L'expertise conventionnelle

Une mesure d'instruction contractuelle aux effets juridiques équivalents à ceux d'une expertise judiciaire.

L'expertise conventionnelle est une mesure d'instruction par laquelle les parties à un litige désignent, d'un commun accord, un technicien indépendant chargé d'éclairer un point technique. Loin d'être une simple consultation informelle, elle constitue un dispositif structuré, dont l'intérêt repose autant sur sa souplesse que sur la solidité de ses effets juridiques.
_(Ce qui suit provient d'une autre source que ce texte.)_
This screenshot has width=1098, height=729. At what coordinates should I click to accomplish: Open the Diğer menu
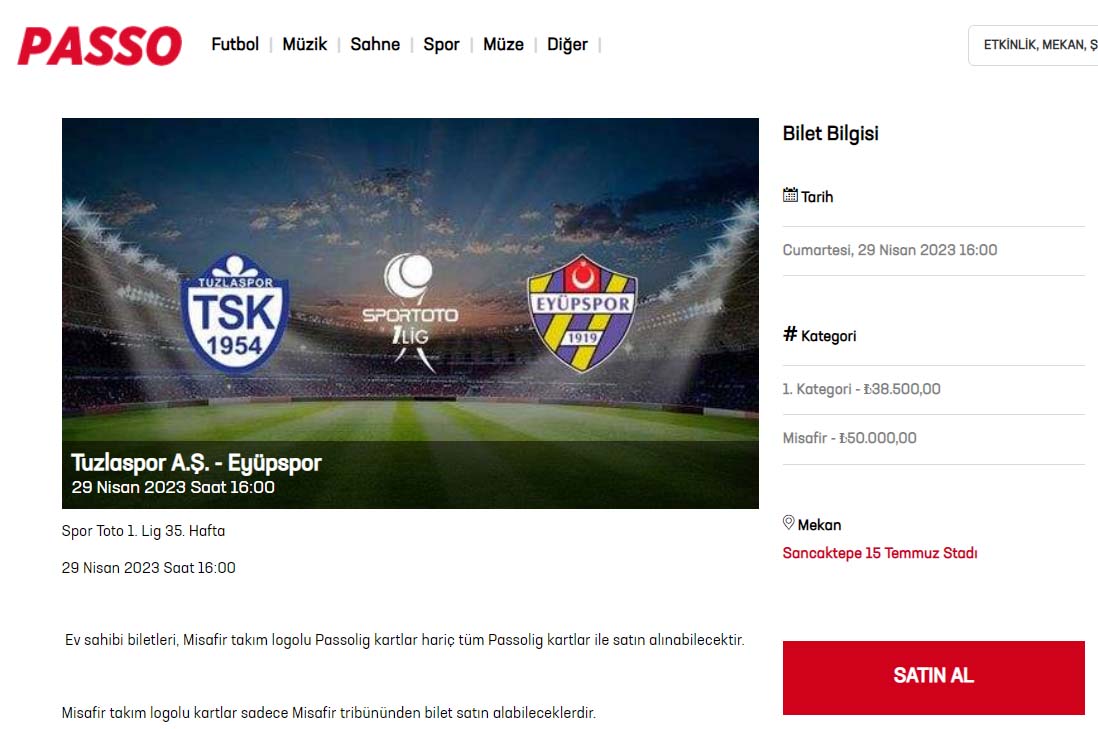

Un cadre contractuel et collaboratif

Cette expertise repose avant tout sur la volonté des parties. Elle prend la forme d'une convention signée par les parties et leurs avocats, qui en fixe les contours. Les parties choisissent librement l'expert et déterminent elles-mêmes l'étendue de sa mission, sans intervention préalable d'un juge. Elles s'accordent également sur le financement de l'opération : la rémunération de l'expert est fixée et répartie d'un commun accord. Enfin, cette convention présente une grande souplesse temporelle, puisqu'elle peut être conclue avant tout procès, à titre préventif, ou en cours d'instance, pour éclairer un point technique du débat judiciaire.
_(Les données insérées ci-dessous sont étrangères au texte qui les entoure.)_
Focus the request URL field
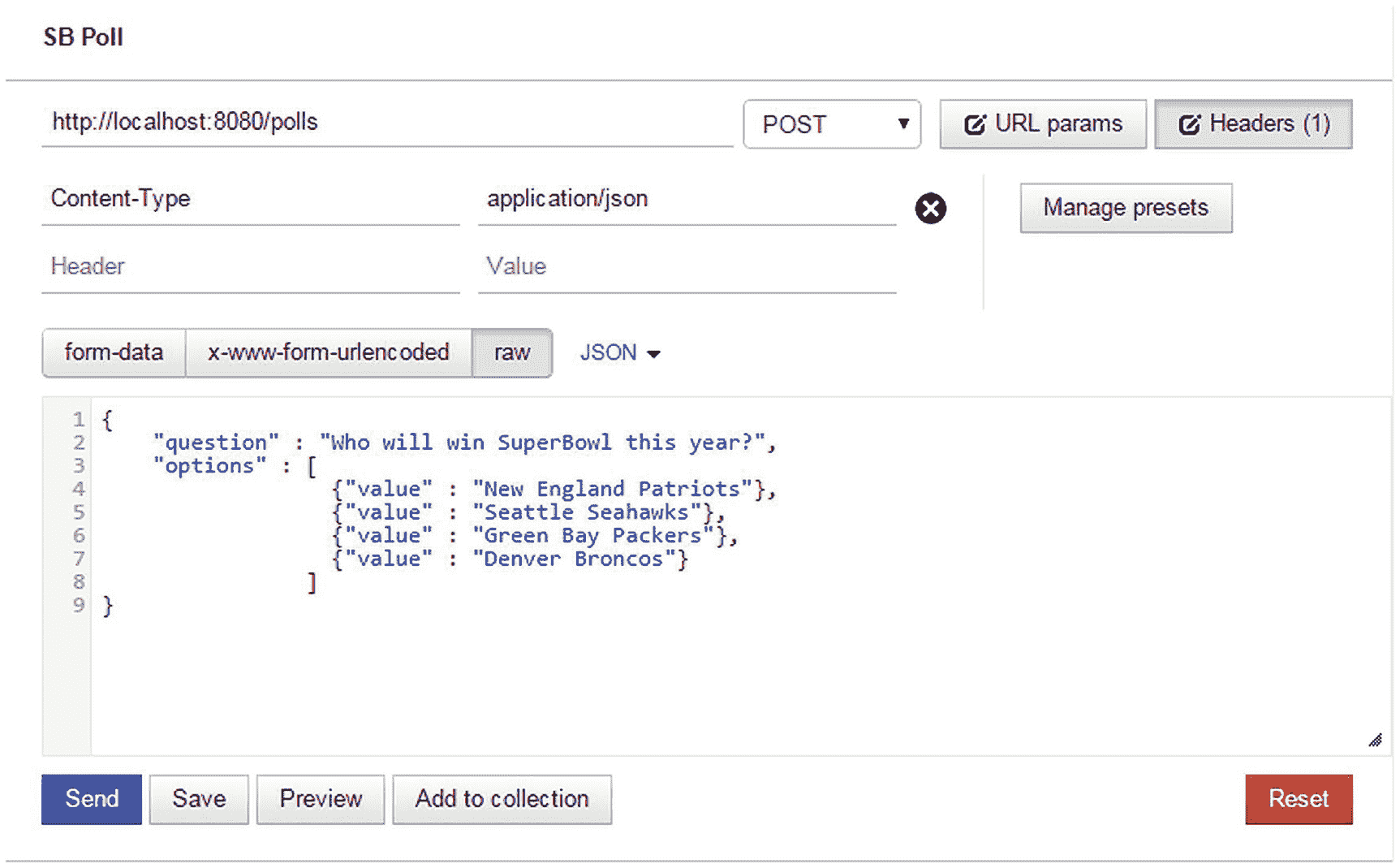coord(386,123)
Une procédure encadrée par la loi

Si son origine est contractuelle, son déroulement n'échappe pas pour autant à un cadre légal protecteur. Le principe du contradictoire s'impose : l'expert doit obligatoirement soumettre ses constatations aux parties avant de conclure. Des garanties d'impartialité et d'indépendance strictes pèsent sur le technicien désigné, au même titre que pour un expert judiciaire. Les opérations d'expertise sont par ailleurs couvertes par le secret professionnel, seul le rapport final ayant vocation à être communiqué et, le cas échéant, produit en justice.

Des effets juridiques puissants

L'expertise conventionnelle ne se limite pas à un avis technique dépourvu de portée : elle produit des effets juridiques significatifs. Son rapport écrit bénéficie d'une force probante équivalente à celle d'une expertise judiciaire. Corollaire de ce principe, le juge ne peut écarter le rapport au seul motif qu'il est conventionnel — il doit l'examiner au même titre que tout autre élément de preuve versé aux débats. Enfin, la conclusion de la convention emporte un effet procédural notable : elle suspend les délais de prescription, sécurisant ainsi les parties dans l'attente des conclusions de l'expert.